* Texto apresentado
********************

Aguilar, José Roberto
(SÃO PAULO, SP, 1941)
É uma forma de arte como a pintura, por exemplo. O artista ao invés de usar tintas e telas, usa seu olho através de uma câmera de vídeo-tape que registra o tempo do olho. Você julga um trabalho de vídeo por suas qualidades baseadas no tempo, harmonia, movimento, côr, idéia, etc., tudo sincronizado naquele momento preciso do aqui e agora.
Penso haver dois caminhos diferentes mas paralelos na linguagem da vídeo-arte. O primeiro, a forma mais pura e radical no sentido da linguagem, o de redescobrir o mundo como se fosse pela primeira vez visto através da câmera, com olhos novos; o aparecimento do fenômeno do “nonato”, do não existente. Não só os “objetos” deixam de ser objetivados para se transformarem em “assembléia de sujeitos, mas também o fluxo imagético, em tempo de movimento é novo e único. E extremamente dificil acontecerem momentos de “criação total”.
De uma idéia de momento, atrás da câmara, a gente sente um frio no estômago porque uma coisa nova e extraordinária está acontecendo na frente da câmara. De um início de idéia, a ação começa a se desenrolar e a ter vida própria, muito além do pretendido. É engraçado, neste instante agente passa a ser medium do medium. E mais ou menos como aquela sensação de uma poesia de Rimbaud que diz assim:“foi descoberta, foi descoberta ... O quê? a eternidade...é o sol misturado com o mar”. Pois é, é esta sensação de eternidade que vem e que passa e que está sempre aí. Acho que os fazedores de hai-kais seriam ótimos video-makers.

********************

* Material fornecido
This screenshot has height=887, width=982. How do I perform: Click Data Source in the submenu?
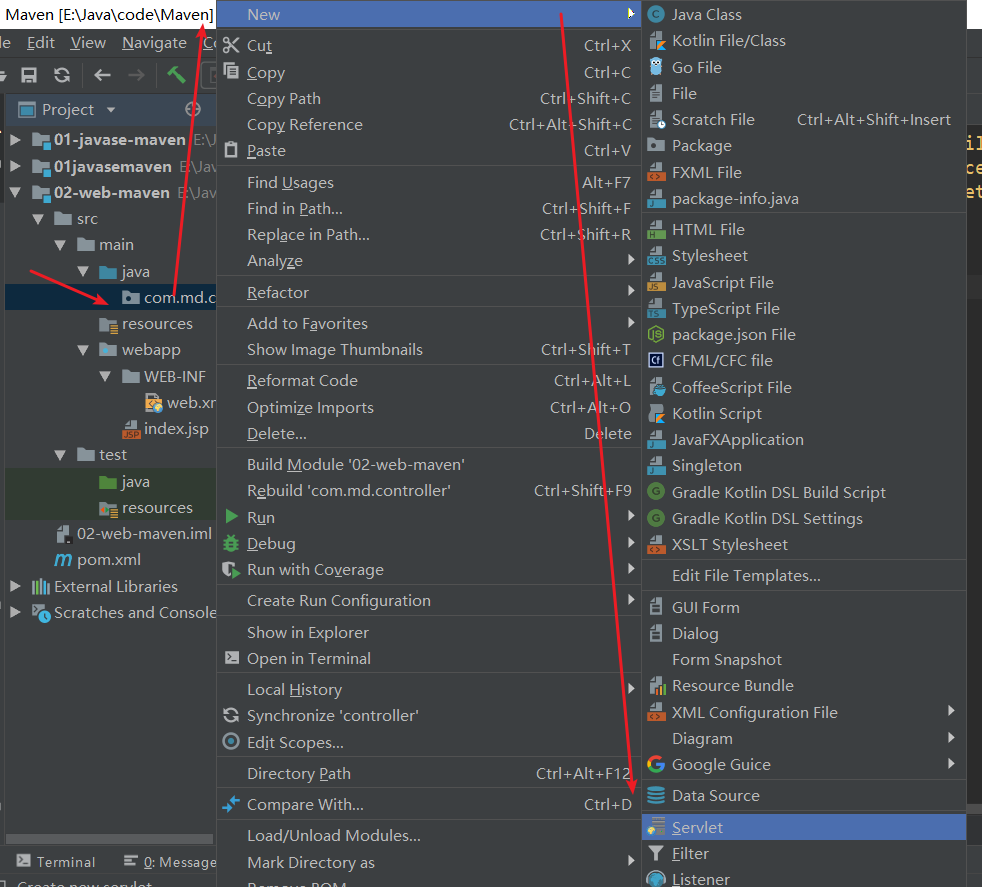pyautogui.click(x=715, y=796)
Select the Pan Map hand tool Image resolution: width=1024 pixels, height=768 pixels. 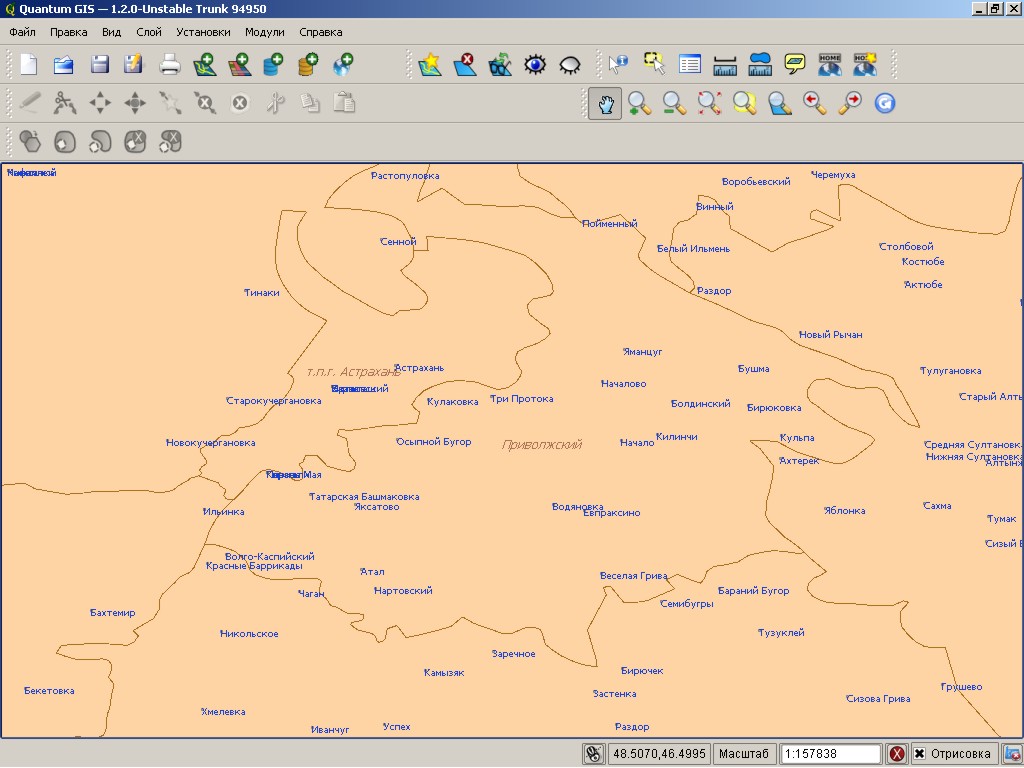coord(604,103)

********************

* Tarefa A
Reescreva o trecho do texto sobre vídeo-arte que começa em "É uma forma" e segue até "aqui e agora.", trocando "pintura" por "escultura".
* Tarefa B
Enumere as qualidades que, segundo o texto sobre vídeo-arte, servem de base para julgar um trabalho de vídeo.

* Resolução completa A
É uma forma de arte como a escultura, por exemplo. O artista ao invés de usar tintas e telas, usa seu olho através de uma câmera de vídeo-tape que registra o tempo do olho. Você julga um trabalho de vídeo por suas qualidades baseadas no tempo, harmonia, movimento, côr, idéia, etc., tudo sincronizado naquele momento preciso do aqui e agora.

* Resolução completa B
tempo, harmonia, movimento, côr, idéia